**Brief**
Find each line in the records below that contains the word "Open", and copy it out.

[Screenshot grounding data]
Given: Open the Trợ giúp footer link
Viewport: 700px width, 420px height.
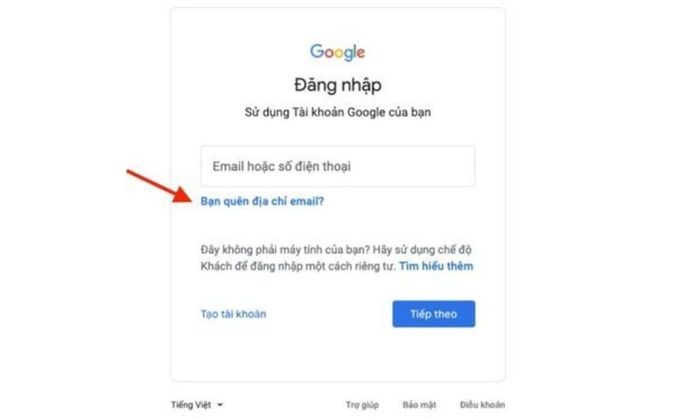Looking at the screenshot, I should pos(362,405).
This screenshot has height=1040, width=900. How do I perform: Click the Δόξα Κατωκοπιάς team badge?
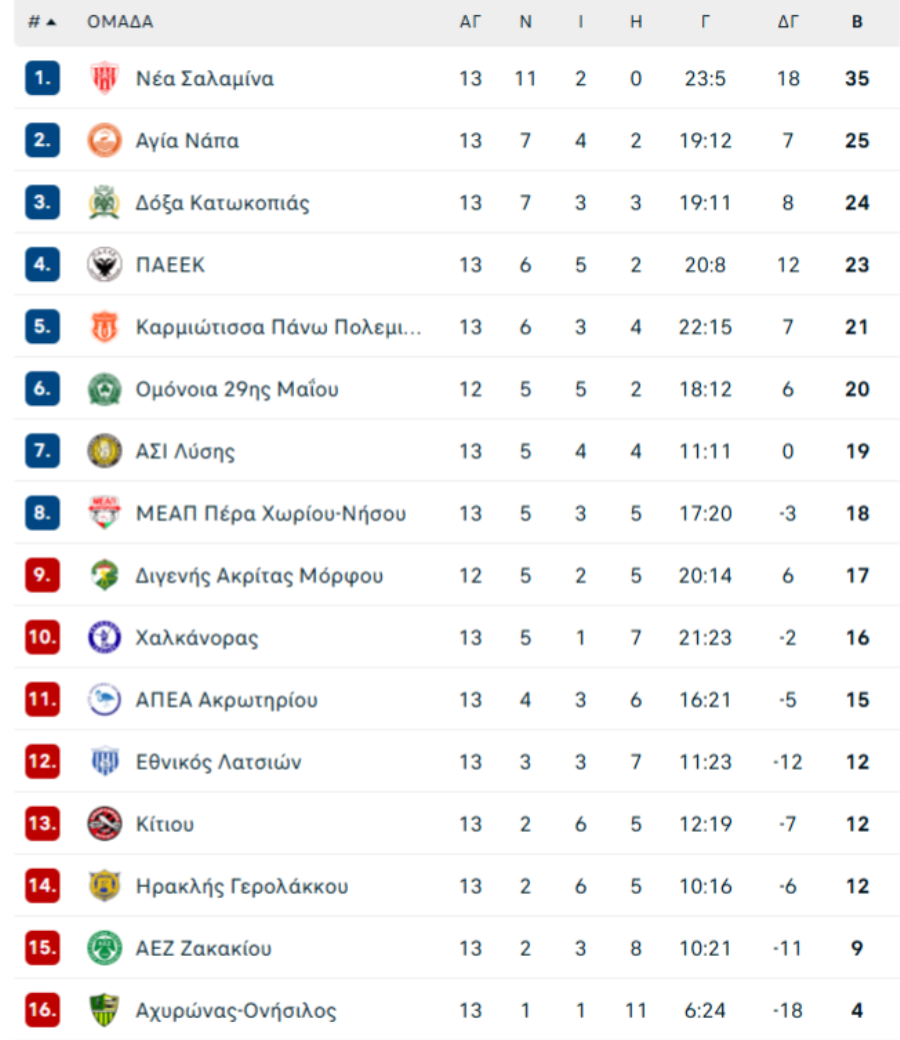click(x=104, y=203)
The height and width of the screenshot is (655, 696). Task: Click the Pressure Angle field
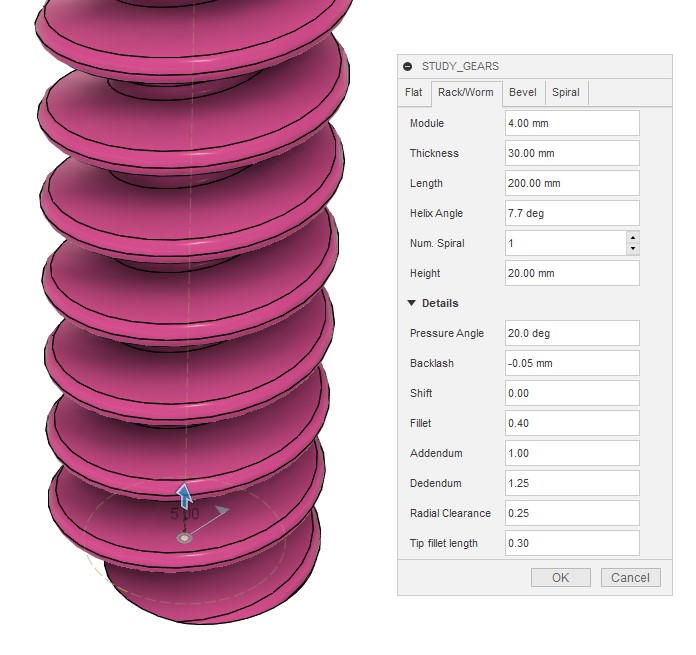tap(571, 333)
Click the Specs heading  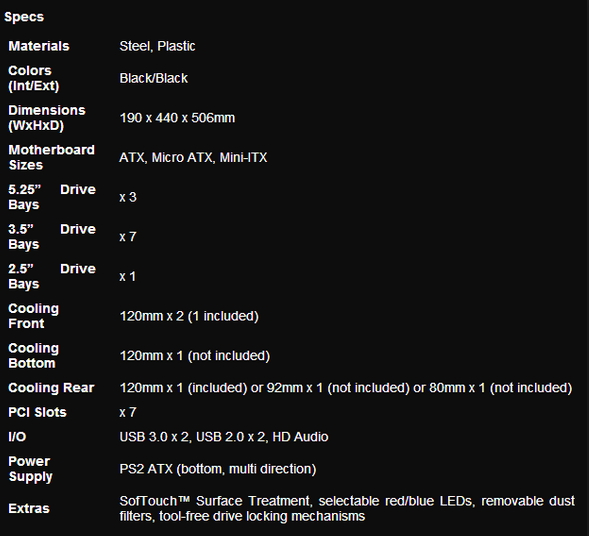(x=24, y=17)
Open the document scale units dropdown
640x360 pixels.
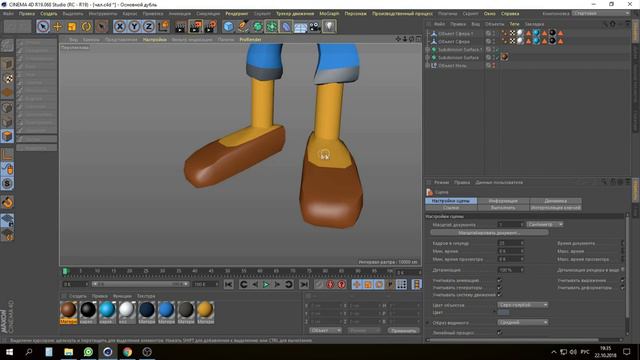pos(544,224)
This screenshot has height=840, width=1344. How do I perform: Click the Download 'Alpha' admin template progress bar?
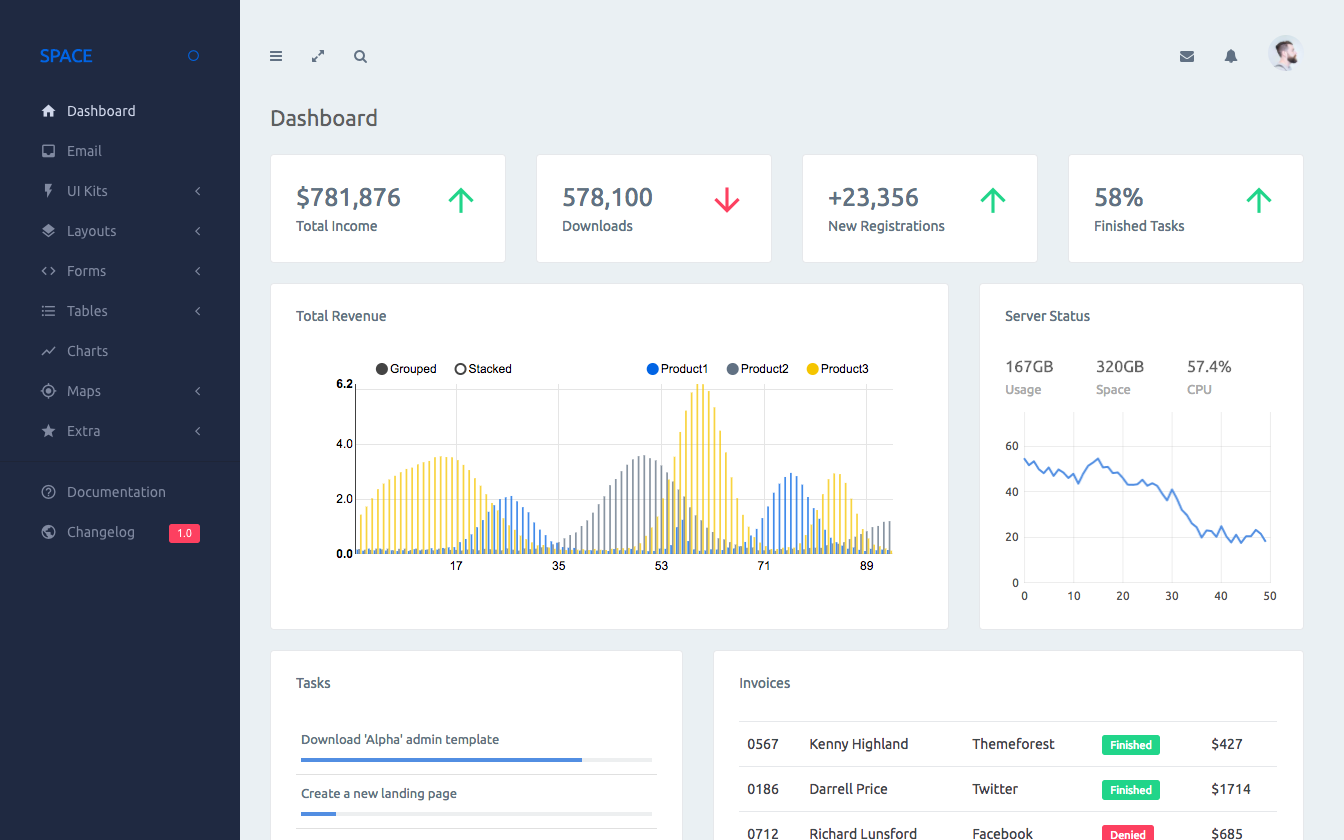[x=476, y=760]
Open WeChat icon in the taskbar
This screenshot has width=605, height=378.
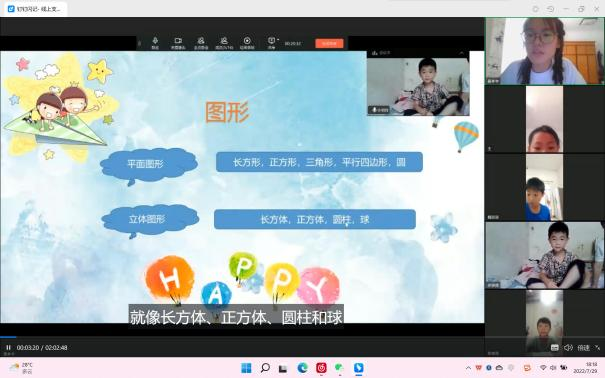pyautogui.click(x=340, y=368)
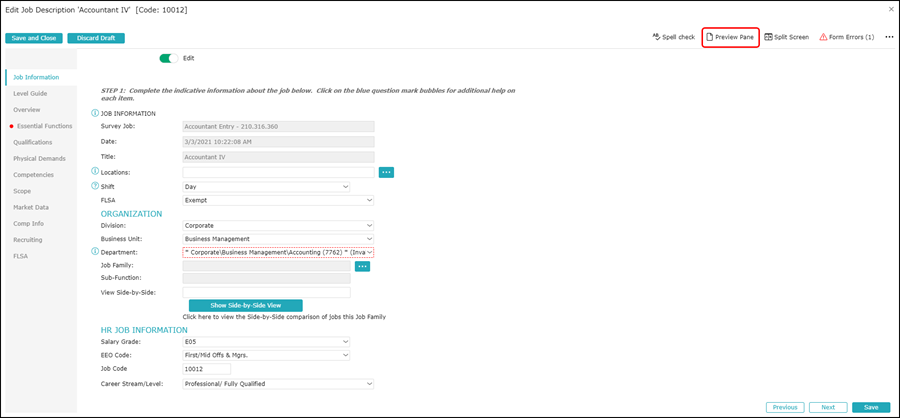Click the Job Family browse ellipsis button

pos(363,266)
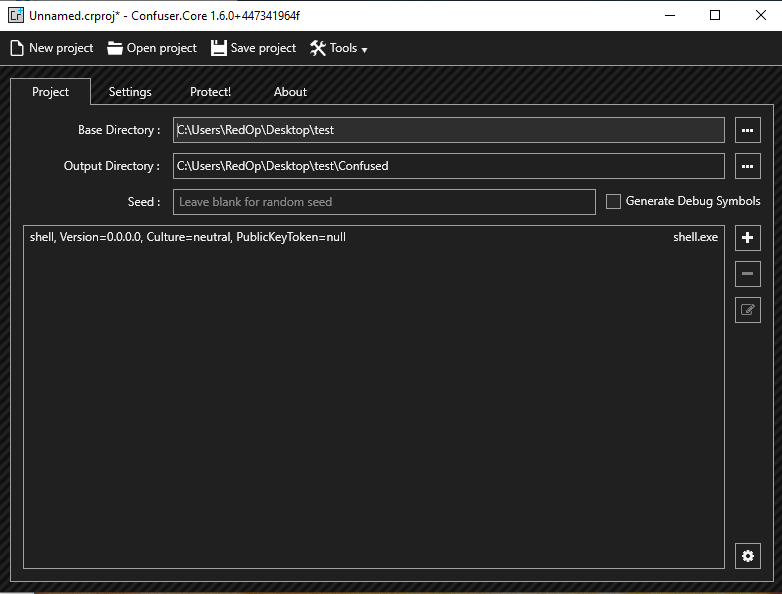Image resolution: width=782 pixels, height=594 pixels.
Task: Select the Project tab
Action: (50, 92)
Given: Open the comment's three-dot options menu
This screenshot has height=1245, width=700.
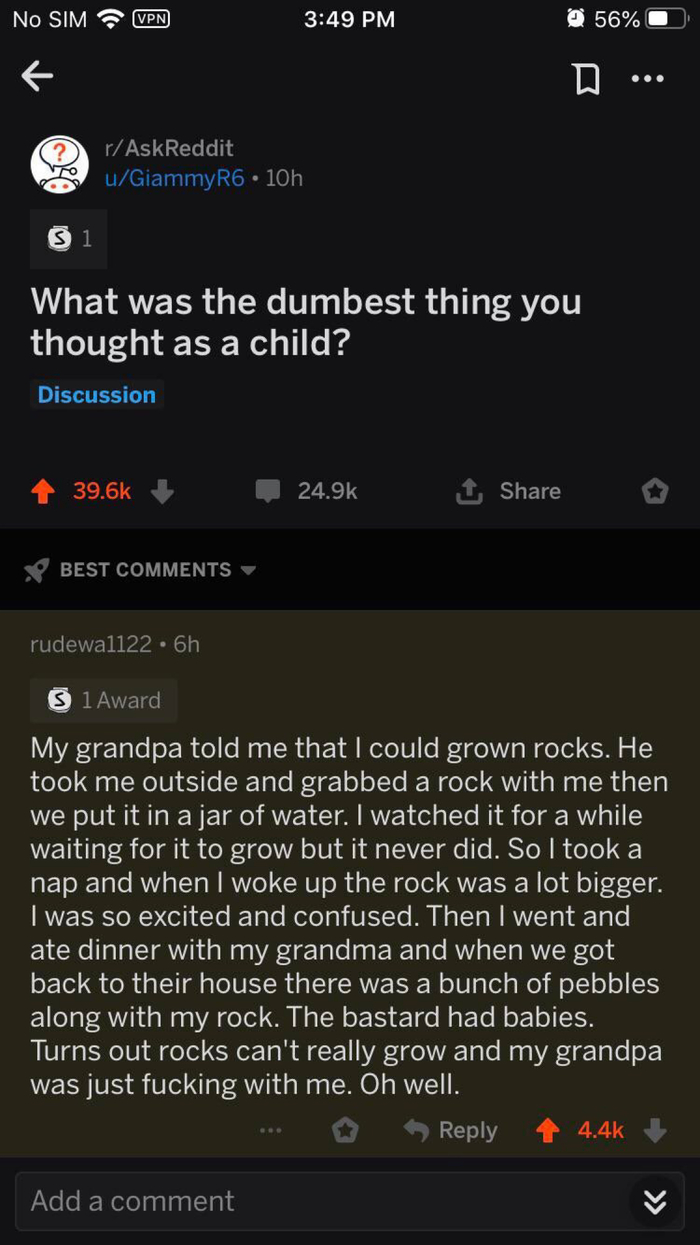Looking at the screenshot, I should tap(270, 1130).
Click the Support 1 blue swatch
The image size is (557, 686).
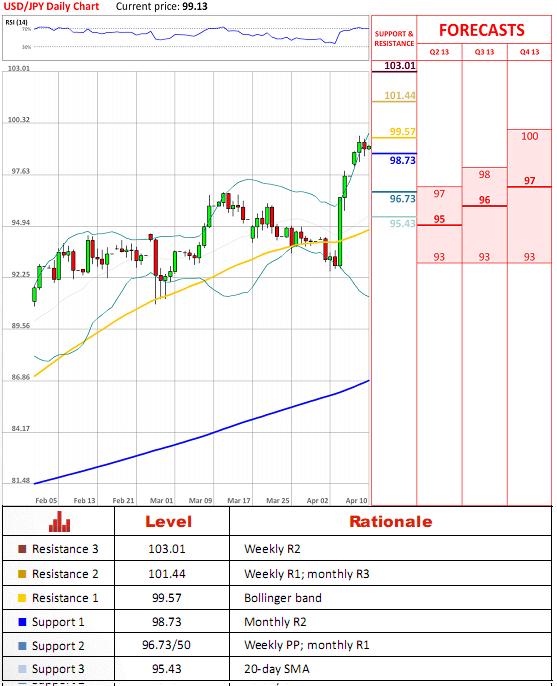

**Result below**
Given: Open the Trợ giúp footer link
Open the document scale units dropdown
Open WeChat icon in the taskbar
Given: Open the comment's three-dot options menu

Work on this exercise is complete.